The forces that affect salaries for existing employees within a business are not exactly the same as those that affect starting salaries.
With existing staff, you have a better understanding of people’s abilities, contribution and abilities. You can more easily compare them to their peers and have the benefit of the framework that you have created over time – your culture, working environment, job satisfaction, and the relationships that they have created with their colleagues and managers.
The desire to ensure that your employees’ financial, intellectual and career needs are met is stronger because you want to ensure that they are looked after and therefore emotion plays a far larger role in any decision.
For starting salaries however, there are four primary forces that influence any hiring manager / business owner’s decision.
The role that is being recruited has a preordained salary range. This may be a matter of policy that is open to all or it could be just in the hiring manager’s head. Either way, there is a comfort zone for starting salary that is set by the position.
Often, the salary range for a specific position will qualify candidates in or out of the recruitment process in the early stages of this process. Outliers however, may still be invited if they possess specific qualities – e.g. low salary expectations but considerable experience or higher than usual salary expectations and significant employment history, track record or achievements.
The financial conditions of the business will also influence starting salaries in two ways.
First, if the company is having cash flow issues or other sorts of “physical” financial constraints (available money) then this will impact which shift the decision significantly. Tighter financial conditions results in the preselection of candidates that are in the low end of the salary range for any position.
The opposite can also be true. In times of great financial success, many companies will shift and often exceed their range structure in order to get the right candidate. This has been the Silicon Valley model for some time.
The second type of financial factor is most appropriate in professional service organisations – where their service is built on offering employee expertise to clients for a fee. In these cases, the gross margin for the role becomes a factor.
Just as a product-based business needs to price their products above the cost of production, all service companies need to ensure that they are charging a multiple of an employee’s gross costs. The typical multiple varies and usually starts from 2.8x depending on overheads and local costs variations (office space, taxes, etc).
This means that the rate that a company charges its customers will dictate the top range of any salary offer. For example, if the typical rate to a customer is for a specific role is $75 per hour, then the maximum gross salary that could be deemed “affordable” is $42,500 per year (based on $75 x 2,000 working hours per year x 85% utilisation ÷ a factor of 3).

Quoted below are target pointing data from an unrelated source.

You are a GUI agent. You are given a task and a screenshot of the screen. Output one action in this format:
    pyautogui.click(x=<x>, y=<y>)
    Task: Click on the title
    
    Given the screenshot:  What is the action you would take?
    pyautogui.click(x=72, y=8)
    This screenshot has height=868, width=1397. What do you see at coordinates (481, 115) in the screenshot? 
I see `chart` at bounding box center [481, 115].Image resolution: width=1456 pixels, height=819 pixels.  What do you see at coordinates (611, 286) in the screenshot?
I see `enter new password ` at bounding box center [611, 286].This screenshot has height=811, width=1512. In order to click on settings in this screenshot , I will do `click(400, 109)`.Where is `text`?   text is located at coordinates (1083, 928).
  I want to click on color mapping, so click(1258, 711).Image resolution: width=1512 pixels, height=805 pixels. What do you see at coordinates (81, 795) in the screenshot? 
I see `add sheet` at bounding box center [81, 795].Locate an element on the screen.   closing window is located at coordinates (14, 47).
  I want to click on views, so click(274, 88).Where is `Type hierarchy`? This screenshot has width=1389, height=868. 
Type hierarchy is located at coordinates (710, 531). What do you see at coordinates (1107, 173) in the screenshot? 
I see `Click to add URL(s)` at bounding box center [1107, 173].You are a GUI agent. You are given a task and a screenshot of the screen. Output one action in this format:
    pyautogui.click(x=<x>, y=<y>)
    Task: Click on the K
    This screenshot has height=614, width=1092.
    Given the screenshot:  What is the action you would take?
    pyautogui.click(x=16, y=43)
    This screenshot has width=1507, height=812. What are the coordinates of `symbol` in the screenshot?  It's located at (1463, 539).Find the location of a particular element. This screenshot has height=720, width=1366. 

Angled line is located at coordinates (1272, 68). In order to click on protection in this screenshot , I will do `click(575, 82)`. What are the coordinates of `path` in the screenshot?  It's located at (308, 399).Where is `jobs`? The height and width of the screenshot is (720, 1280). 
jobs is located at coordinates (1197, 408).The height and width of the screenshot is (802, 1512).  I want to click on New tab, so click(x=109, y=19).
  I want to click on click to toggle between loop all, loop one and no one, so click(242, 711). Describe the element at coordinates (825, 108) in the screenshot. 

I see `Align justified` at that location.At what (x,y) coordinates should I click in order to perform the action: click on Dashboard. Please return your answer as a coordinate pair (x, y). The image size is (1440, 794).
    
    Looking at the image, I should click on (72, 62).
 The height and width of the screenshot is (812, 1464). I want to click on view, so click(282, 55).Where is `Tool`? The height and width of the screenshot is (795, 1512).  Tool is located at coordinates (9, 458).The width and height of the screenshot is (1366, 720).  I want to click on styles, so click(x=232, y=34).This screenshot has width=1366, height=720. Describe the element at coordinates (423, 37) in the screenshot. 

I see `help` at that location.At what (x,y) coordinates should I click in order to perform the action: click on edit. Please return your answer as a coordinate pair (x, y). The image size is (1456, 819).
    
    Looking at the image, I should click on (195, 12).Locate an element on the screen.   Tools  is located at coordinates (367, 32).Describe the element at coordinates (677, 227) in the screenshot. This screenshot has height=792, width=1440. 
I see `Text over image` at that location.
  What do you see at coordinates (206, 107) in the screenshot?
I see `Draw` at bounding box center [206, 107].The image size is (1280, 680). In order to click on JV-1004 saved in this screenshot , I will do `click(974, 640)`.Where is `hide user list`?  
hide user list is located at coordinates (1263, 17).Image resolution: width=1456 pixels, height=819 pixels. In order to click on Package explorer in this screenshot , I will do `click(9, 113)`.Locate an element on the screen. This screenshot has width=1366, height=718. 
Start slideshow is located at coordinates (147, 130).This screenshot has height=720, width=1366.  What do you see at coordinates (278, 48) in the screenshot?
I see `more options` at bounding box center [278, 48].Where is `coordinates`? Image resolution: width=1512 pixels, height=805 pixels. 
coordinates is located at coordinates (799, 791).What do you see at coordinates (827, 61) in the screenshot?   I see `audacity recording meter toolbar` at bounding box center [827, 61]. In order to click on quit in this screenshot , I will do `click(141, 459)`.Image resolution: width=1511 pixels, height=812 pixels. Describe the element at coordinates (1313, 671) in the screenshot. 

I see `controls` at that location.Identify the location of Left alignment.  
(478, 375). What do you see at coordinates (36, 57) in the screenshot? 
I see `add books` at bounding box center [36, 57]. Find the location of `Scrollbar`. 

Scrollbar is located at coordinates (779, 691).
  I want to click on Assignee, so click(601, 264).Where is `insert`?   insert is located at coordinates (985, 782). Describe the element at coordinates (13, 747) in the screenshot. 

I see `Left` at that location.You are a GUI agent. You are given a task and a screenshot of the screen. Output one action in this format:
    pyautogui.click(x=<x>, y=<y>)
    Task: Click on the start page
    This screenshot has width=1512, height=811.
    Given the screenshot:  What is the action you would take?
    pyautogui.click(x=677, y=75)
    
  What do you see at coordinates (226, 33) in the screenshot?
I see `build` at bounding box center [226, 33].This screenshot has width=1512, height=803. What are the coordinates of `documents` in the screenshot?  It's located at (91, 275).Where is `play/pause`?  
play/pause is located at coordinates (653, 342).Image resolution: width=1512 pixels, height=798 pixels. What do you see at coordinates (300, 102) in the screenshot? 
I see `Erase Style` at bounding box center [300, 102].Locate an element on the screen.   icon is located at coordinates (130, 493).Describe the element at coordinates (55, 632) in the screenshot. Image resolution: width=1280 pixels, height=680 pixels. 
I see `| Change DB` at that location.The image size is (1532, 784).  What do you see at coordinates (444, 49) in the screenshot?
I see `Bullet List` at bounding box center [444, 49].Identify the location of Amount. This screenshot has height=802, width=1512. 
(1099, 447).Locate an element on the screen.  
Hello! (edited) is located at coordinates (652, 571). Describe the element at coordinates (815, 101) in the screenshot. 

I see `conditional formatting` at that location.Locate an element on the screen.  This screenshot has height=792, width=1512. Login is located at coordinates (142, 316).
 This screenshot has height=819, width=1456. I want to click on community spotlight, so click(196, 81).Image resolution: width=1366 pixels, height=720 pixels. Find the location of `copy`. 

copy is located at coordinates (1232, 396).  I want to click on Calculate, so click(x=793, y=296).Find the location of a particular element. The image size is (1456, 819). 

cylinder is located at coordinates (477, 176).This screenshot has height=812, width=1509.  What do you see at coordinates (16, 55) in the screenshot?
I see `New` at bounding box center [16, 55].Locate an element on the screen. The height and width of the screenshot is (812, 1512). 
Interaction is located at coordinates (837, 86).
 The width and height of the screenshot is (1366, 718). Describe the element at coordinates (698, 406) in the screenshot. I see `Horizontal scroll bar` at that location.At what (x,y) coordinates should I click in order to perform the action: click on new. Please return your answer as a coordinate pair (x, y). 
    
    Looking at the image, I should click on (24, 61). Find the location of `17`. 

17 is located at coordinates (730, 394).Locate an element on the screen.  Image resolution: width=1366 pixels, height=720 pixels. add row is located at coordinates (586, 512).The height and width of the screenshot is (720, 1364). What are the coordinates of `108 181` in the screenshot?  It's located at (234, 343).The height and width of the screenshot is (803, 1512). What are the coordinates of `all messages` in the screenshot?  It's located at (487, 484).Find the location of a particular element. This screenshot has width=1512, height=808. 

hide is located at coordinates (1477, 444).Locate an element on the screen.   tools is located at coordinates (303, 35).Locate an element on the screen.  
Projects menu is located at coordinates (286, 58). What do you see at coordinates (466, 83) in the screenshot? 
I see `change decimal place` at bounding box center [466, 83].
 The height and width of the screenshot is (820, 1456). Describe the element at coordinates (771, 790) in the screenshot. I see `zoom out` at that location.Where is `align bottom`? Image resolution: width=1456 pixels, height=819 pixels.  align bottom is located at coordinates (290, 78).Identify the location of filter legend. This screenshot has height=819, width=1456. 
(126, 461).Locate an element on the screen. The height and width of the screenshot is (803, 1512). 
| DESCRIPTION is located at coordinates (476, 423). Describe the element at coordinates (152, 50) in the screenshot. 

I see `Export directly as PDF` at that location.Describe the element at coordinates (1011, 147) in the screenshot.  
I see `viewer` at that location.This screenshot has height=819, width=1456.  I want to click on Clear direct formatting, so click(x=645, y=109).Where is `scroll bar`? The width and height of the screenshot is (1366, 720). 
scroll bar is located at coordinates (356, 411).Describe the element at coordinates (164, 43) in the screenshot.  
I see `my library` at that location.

Often, the standard economic forces of supply and demand come in to play with recruiting and setting a starting salary. If there are very few suitable candidates available for a position, then this will naturally push rates up. Conversely, if it is effectively a “buyers market” then the starting salary may not go down but it won’t go up either; plus there will be more scrutiny of other selection criteria (experience, cultural fit, etc).
This availability dynamic is in constant flux. There are times when I have been recruiting for a position and was overwhelmed by the number of excellent candidates available. Then, just a few months later when recruiting for the same position, nothing.
The lesson for hiring managers is to cultivate relationships with excellent candidates before you need to recruit for a position. That way, you are able to fill positions independent of the supply of “job seekers”.
The final factor is the “X Factor”. Sometimes you meet someone when you are recruiting that you know will have a big impact on your business. You know that they can handle the currently open vacancy, but you also know that they can handle any role and any future role.
These people are rare and become a force multiplier when in the right position at the right company. This means that all other factors are typically ignored. You are not hiring for the position but for the person and so the salary range is irrelevant. These people are more of an investment and so the standard financial factors do not come in to play. And finally, these people are so rare that they take the availability model influence to the end of any spectrum.
It’s sometimes confusing for existing employees to understand why a new hire may have a different starting salary than they do – for what may seem to be the same role; but they should try to understand the different forces that are in play with these sorts of decisions. The fact is that salary levels will equalise over time all things remaining equal – its all a factor of hiring economics.